**Your goal**
Please rewrite everything from the line containing "You are a computer-use agent. 630x409 pixels." down to the line containing "point(526,405)", both included, and shift each coordinate in the answers by adding 49 to it while leaving the rest of the entries unchanged.

··· Input for this task ···

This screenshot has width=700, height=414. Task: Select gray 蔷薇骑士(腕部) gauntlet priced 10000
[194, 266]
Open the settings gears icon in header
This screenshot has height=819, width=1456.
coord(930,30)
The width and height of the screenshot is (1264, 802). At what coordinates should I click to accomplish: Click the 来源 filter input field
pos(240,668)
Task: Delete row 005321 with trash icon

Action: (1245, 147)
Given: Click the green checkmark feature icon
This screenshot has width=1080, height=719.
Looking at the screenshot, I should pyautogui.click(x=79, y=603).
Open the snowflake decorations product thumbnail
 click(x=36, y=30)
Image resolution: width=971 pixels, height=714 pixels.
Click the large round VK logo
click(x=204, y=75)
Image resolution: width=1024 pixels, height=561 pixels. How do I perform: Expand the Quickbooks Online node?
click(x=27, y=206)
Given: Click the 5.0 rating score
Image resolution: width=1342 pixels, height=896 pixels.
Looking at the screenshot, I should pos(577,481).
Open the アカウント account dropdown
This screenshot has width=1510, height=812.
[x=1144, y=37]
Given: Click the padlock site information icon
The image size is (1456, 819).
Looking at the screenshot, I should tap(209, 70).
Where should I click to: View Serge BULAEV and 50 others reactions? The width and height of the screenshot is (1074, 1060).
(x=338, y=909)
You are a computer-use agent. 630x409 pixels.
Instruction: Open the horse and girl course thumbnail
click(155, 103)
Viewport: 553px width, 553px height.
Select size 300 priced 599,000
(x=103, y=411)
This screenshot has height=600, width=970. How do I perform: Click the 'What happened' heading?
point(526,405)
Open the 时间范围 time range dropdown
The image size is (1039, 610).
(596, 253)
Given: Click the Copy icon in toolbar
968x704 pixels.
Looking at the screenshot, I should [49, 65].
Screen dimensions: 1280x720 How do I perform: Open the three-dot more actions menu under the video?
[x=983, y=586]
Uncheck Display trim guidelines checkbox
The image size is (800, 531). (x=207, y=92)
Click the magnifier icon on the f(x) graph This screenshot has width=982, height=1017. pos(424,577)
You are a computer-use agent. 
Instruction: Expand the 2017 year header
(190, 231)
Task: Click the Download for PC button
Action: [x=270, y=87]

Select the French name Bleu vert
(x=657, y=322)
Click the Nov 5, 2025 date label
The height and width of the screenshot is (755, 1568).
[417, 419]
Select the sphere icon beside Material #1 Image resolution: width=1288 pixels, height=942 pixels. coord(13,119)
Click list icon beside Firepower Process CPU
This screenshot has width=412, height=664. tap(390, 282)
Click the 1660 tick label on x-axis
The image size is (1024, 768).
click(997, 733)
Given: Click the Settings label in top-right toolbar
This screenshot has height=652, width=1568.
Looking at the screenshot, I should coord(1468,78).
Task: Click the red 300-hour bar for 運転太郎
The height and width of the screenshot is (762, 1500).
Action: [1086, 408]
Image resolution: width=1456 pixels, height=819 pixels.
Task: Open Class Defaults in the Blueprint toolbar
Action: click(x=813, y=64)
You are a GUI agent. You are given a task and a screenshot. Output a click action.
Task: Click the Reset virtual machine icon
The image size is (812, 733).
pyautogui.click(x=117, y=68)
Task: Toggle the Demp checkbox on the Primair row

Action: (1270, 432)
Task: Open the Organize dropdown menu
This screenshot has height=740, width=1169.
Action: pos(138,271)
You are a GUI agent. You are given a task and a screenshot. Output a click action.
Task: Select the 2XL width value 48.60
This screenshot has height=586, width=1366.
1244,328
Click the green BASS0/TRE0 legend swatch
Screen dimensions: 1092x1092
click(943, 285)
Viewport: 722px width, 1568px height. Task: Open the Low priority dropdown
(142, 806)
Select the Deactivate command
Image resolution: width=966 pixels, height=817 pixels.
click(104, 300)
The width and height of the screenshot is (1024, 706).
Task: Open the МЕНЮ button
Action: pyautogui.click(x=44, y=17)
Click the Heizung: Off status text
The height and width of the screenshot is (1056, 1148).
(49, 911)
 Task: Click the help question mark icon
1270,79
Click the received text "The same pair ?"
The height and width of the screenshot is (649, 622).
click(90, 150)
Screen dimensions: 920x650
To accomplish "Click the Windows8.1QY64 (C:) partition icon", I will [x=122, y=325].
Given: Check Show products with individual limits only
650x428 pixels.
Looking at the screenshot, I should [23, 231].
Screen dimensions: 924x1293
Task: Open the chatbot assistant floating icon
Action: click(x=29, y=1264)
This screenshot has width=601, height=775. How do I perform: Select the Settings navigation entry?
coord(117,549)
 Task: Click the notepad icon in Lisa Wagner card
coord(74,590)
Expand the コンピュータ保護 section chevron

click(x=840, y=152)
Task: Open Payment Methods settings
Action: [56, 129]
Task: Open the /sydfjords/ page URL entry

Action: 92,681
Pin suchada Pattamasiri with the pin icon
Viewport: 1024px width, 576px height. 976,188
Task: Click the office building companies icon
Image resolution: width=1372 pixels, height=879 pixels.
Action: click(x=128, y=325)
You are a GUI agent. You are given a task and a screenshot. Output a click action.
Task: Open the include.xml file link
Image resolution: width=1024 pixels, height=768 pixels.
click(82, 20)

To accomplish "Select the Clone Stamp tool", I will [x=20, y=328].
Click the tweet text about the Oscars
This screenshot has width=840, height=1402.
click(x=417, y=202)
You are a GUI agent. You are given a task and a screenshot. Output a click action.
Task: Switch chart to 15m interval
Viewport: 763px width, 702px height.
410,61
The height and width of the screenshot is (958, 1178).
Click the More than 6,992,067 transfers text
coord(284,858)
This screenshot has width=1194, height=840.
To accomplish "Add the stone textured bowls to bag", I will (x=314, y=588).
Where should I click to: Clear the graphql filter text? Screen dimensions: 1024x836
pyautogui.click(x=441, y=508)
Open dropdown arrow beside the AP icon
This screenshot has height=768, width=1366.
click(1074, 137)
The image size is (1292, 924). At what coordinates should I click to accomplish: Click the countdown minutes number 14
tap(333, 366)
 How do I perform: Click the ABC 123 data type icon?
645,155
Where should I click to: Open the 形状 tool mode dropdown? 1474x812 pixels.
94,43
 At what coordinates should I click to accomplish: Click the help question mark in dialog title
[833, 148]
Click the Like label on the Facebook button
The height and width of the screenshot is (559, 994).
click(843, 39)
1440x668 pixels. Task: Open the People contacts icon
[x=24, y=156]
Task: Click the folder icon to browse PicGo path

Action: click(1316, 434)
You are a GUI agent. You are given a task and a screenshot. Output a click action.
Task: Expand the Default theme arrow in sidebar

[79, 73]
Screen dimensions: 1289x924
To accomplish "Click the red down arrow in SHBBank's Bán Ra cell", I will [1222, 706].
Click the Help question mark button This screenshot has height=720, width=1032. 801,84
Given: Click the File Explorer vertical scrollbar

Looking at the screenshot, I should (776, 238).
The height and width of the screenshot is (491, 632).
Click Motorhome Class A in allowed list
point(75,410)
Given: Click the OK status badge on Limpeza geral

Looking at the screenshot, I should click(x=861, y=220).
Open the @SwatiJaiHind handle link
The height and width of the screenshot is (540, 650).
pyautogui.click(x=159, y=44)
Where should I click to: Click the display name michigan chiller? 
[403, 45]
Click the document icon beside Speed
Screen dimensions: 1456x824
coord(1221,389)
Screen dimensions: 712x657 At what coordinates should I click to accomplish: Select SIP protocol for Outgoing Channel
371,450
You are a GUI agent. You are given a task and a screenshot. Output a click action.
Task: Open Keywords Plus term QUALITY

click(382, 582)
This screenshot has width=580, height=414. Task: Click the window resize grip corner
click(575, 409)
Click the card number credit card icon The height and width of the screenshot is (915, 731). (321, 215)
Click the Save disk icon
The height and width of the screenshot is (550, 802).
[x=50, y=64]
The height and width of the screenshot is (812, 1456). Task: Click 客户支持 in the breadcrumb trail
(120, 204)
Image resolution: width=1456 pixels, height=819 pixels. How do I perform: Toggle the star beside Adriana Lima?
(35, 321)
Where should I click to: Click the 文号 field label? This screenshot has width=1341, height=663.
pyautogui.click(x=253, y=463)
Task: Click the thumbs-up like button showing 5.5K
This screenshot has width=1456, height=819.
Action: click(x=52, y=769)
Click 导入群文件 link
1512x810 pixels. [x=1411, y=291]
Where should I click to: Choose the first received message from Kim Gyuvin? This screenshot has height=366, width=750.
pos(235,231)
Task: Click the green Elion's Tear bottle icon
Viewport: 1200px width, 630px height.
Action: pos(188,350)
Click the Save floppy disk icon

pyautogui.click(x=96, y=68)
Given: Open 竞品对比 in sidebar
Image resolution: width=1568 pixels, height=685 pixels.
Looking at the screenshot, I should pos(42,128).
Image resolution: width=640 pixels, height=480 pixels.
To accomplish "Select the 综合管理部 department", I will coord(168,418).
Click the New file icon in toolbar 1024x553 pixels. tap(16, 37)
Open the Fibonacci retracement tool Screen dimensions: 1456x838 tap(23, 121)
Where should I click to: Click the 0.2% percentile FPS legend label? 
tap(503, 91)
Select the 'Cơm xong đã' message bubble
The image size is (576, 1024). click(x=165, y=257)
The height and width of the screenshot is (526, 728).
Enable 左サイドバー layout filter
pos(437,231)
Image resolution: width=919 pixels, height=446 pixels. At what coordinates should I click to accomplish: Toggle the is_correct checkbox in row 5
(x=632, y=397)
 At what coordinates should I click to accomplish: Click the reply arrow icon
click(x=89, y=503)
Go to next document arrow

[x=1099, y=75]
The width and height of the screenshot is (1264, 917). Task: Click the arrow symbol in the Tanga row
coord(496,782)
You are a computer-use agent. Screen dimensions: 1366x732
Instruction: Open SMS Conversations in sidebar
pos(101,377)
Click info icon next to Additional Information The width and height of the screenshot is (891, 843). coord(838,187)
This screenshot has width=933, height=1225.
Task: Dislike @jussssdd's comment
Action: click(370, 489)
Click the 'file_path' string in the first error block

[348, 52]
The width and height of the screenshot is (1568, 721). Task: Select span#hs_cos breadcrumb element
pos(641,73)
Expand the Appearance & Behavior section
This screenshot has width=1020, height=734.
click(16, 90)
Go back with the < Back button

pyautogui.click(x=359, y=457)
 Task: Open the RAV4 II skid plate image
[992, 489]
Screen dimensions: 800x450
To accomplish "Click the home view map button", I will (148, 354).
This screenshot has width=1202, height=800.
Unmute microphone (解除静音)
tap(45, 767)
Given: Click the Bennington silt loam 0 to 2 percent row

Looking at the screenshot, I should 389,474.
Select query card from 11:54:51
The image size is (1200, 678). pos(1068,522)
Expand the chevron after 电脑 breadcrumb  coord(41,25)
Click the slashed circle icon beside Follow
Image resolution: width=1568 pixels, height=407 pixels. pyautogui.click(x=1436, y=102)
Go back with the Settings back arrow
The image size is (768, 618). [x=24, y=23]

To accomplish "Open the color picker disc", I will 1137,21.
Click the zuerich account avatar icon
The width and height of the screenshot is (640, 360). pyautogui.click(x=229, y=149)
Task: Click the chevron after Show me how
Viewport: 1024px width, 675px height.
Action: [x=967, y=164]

···

**Correct output**
You are a computer-use agent. 630x409 pixels.
Instruction: Open the horse and girl course thumbnail
click(204, 152)
Viewport: 553px width, 553px height.
Select size 300 priced 599,000
(x=152, y=460)
This screenshot has height=600, width=970. How do I perform: Click the 'What happened' heading?
point(575,454)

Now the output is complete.